LONDON (Reuters) - European banks said they used emergency help from the U.S. Federal Reserve to ease liquidity strains at the height of the financial crisis and have fully repaid loans, after data showed they were big beneficiaries.
Barclays (BARC.L), UBS (UBSN.VX), Royal Bank of Scotland (RBS.L), Dresdner Bank (CBKG.DE) and Dexia (DEXI.BR) were among the biggest users of the support, according to data released by the Federal Reserve late on Wednesday.
The data stoked some criticism in the United States at the scale of help provided to overseas firms following the bankruptcy of Lehman Brothers in September 2008.
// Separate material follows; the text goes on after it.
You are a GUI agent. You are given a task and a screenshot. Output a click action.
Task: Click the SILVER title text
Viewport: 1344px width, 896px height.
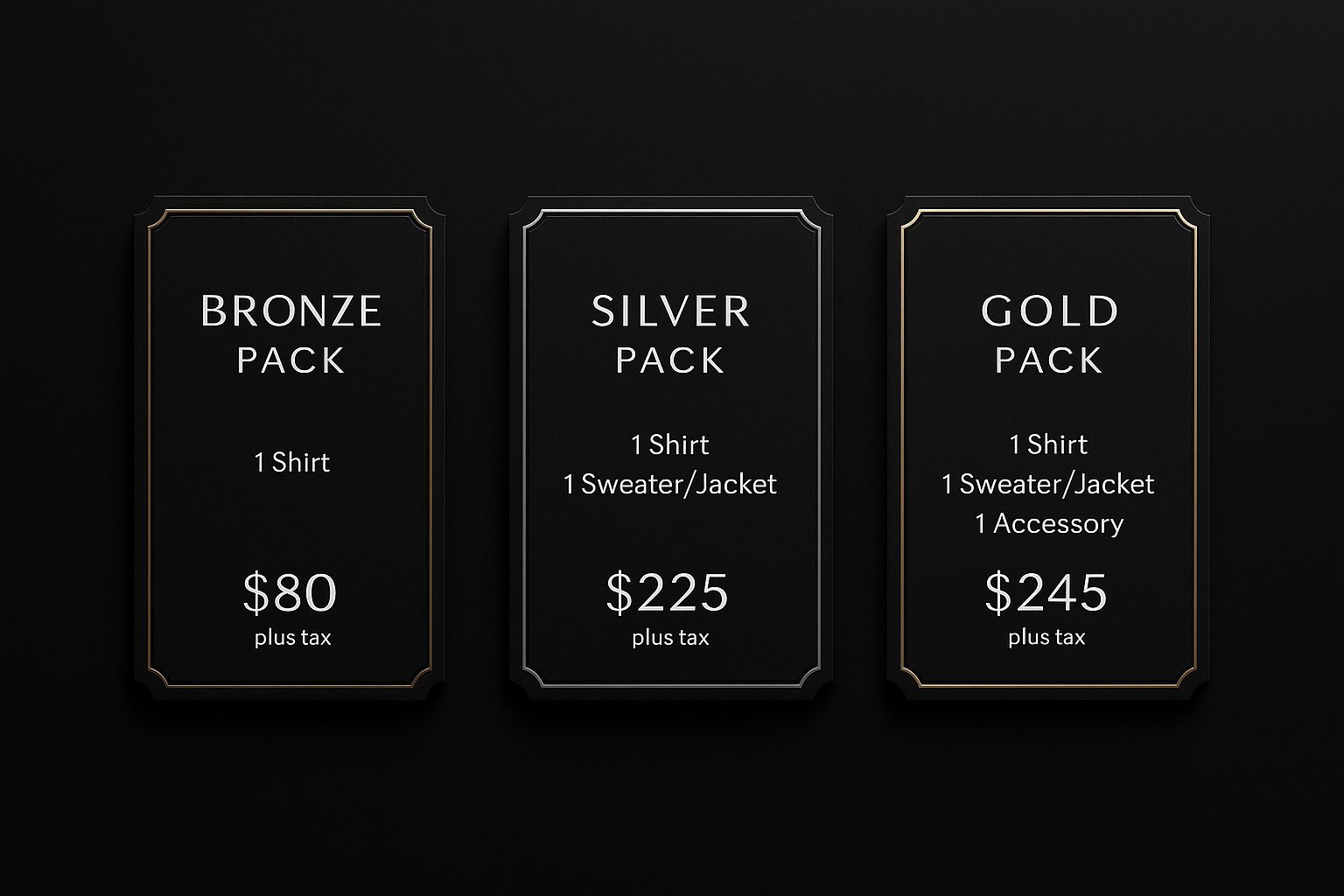(x=670, y=311)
Several European banks said the loans were available more cheaply than the market could provide and were paid back long before the facilities closed, but the data highlight how far they relied on the U.S. central bank during the crisis.
Barclays borrowed $47.9 billion under the Primary Dealer Credit Facility (PDCF), an overnight facility for broker-dealers, after its takeover of Lehman's U.S. operations.
Other sizeable users of PDCF included UBS and BNP Paribas (BNPP.PA).
The Fed facilities were used from the summer of 2007 to ease liquidity strains and provide credit. Adding up the raw data could overestimate how much banks needed, as loans were rolled over or repaid and subsequently borrowed again, bankers said.
Barclays was also a big user of the term auction facility (TAF), which aimed to provide funding for up to 84 days to financial firms and more commonly used by Europe's banks.
Barclays borrowed more than $200 billion during the course of the TAF facility and UK rivals RBS and Bank of Scotland, now part of Lloyds Banking Group (LLOY.L), tapped it for more than $150 billion.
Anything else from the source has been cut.